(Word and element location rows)
+--

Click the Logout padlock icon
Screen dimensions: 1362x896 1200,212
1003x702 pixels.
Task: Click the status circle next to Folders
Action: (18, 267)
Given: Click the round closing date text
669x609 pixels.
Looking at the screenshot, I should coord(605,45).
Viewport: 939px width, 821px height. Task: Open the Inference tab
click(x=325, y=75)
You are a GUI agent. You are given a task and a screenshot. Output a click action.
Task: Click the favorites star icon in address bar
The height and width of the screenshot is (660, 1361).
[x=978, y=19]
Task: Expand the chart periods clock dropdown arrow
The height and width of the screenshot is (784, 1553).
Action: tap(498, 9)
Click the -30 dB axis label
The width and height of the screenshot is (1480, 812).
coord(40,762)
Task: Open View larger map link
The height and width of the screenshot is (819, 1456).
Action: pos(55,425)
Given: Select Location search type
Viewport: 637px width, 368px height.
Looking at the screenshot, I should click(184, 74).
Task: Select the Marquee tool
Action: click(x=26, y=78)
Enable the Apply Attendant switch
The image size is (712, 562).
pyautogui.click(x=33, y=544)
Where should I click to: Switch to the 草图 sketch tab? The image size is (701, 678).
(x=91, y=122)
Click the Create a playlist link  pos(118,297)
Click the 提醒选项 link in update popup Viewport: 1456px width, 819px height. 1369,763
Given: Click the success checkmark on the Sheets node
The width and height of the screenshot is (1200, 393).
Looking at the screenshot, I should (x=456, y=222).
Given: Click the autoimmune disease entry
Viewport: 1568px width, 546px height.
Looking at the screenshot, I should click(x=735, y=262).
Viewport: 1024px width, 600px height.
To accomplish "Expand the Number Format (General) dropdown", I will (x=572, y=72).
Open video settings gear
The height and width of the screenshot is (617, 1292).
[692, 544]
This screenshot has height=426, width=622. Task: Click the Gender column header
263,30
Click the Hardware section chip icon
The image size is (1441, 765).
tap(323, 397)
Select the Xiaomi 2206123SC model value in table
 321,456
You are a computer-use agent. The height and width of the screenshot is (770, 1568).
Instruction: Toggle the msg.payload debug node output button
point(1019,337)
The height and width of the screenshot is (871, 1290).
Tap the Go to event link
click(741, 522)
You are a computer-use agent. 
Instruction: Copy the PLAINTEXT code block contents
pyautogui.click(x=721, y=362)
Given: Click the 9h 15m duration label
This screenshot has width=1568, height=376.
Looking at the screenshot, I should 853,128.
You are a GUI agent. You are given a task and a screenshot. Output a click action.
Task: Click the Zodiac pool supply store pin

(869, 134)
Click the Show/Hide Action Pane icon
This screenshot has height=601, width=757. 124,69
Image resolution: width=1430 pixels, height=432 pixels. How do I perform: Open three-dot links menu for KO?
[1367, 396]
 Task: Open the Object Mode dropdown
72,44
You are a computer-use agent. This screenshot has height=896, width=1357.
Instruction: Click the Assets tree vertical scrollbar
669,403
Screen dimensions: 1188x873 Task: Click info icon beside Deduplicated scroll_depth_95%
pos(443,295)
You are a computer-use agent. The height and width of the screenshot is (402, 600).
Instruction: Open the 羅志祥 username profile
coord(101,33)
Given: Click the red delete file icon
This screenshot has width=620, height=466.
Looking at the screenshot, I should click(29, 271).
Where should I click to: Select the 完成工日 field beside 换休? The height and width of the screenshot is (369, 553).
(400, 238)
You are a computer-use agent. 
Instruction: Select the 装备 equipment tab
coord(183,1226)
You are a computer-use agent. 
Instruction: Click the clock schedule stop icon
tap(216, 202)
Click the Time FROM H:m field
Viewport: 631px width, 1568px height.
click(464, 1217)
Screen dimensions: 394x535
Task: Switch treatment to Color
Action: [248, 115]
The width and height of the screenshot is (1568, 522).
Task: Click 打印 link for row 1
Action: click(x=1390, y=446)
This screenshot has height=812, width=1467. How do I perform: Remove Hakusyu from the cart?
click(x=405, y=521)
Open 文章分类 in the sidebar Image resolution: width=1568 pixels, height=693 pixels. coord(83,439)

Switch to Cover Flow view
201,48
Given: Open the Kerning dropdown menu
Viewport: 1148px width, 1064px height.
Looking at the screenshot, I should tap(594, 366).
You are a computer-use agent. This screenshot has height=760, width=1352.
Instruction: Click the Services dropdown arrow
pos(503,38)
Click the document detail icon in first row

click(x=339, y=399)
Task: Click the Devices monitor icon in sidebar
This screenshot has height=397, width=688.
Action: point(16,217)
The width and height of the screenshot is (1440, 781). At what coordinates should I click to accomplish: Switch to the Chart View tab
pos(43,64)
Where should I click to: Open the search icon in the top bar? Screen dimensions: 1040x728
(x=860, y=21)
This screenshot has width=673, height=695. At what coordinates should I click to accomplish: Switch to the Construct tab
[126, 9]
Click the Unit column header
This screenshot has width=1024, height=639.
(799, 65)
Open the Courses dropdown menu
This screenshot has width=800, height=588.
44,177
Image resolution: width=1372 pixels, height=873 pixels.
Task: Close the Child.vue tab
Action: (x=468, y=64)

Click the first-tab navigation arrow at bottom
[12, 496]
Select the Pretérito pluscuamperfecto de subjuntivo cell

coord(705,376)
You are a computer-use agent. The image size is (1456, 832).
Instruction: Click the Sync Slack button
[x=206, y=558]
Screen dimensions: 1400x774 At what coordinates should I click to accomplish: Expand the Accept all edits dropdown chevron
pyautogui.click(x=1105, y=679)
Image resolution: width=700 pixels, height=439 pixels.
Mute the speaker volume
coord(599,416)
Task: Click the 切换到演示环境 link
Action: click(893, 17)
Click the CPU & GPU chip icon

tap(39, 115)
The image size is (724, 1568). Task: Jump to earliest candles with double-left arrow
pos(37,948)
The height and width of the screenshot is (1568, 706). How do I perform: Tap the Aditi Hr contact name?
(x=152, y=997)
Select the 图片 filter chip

+--

Task statement —
Copy word for word the rows from the line with "Screen dimensions: 1400x774" to the line with "pyautogui.click(x=1105, y=679)", including both of those lines.

Answer for the task —
Screen dimensions: 1400x774 At what coordinates should I click to accomplish: Expand the Accept all edits dropdown chevron
pyautogui.click(x=1105, y=679)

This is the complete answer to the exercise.